これは個人的にも思ったけど、パレスチナの守備はけして悪くはなかった。1点目は立ち上がりの隙を突く狡猾なゴールで、2点目は運もあったし、3点目はPKとならなくてもおかしくはなかった。4点目は綺麗なゴールだったが、既に3失点しているパレスチナにどこまで意欲が残っていたかというと怪しい。それにもかかわらず10人になってからも守備をし続けた気持ちの強いチームだという印象。
アギーレ 日本とパレスチナの間に差があったように思われるかもしれないが、難しいゲームだった。彼らは中国やウズベキスタンと親善試合をしているが、中国には引き分け(2014年12月21日、0−0)、ウズベキスタンには1失点しか与えなかった(14年12月13日、0−1)。決して弱いチームではない相手に、これだけのスコアを挙げるのは簡単ではない。
これも日本では勘違いされてそうな点を言及している。備考として最近のパレスチナの試合の結果を調べてみた。FIFAのページの情報では下のように、サウジに0-2、中国に0-0、ウズベキスタンに0-1と最近はそれなりの試合をしている。実はそこまでの弱小国ではない。

設問 1:
パレスチナ戦についての本文にある「決して弱いチームではない相手に、これだけのスコアを挙げるのは簡単ではない。」という一文を英語に訳してください。
設問 2:
パレスチナ戦についての本文によると、パレスチナは中国との親善試合でどのような結果でしたか。
設問 3:
パレスチナ戦についての本文で、アギーレがこの試合を難しいゲームだったと述べている理由を説明してください。
データはこの作業にはまったく関係しません。

提供データ:
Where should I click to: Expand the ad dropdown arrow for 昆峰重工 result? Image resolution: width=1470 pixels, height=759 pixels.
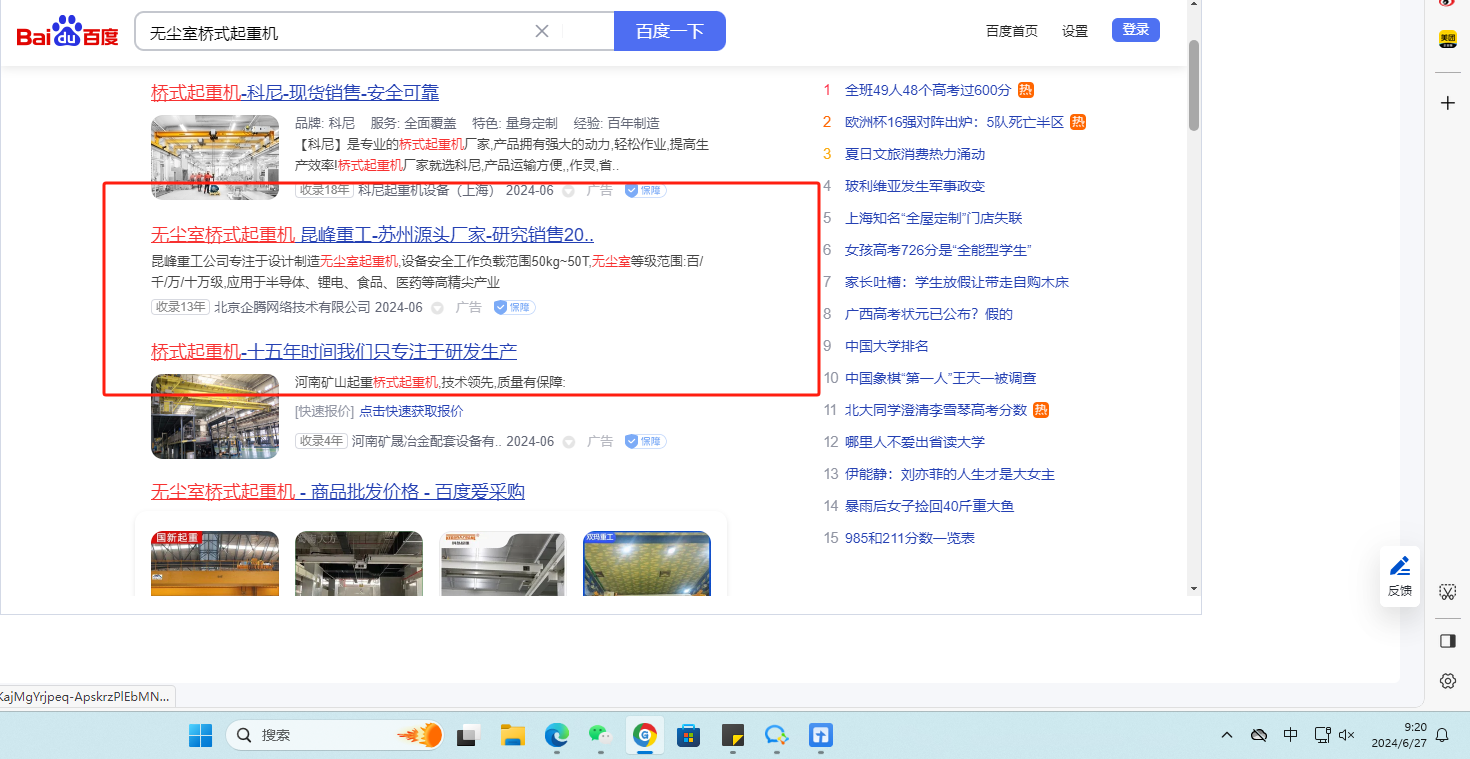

正答 1:
Against an opponent that is by no means a weak team, it is not easy to put up a score like this.

正答 2:
2014年12月21日に0−0の引き分けでした。

正答 3:
パレスチナは親善試合で中国と引き分け、ウズベキスタンにも1失点しか与えておらず、決して弱いチームではないからです。そのような相手にこれだけのスコアを挙げるのは簡単ではないと述べています。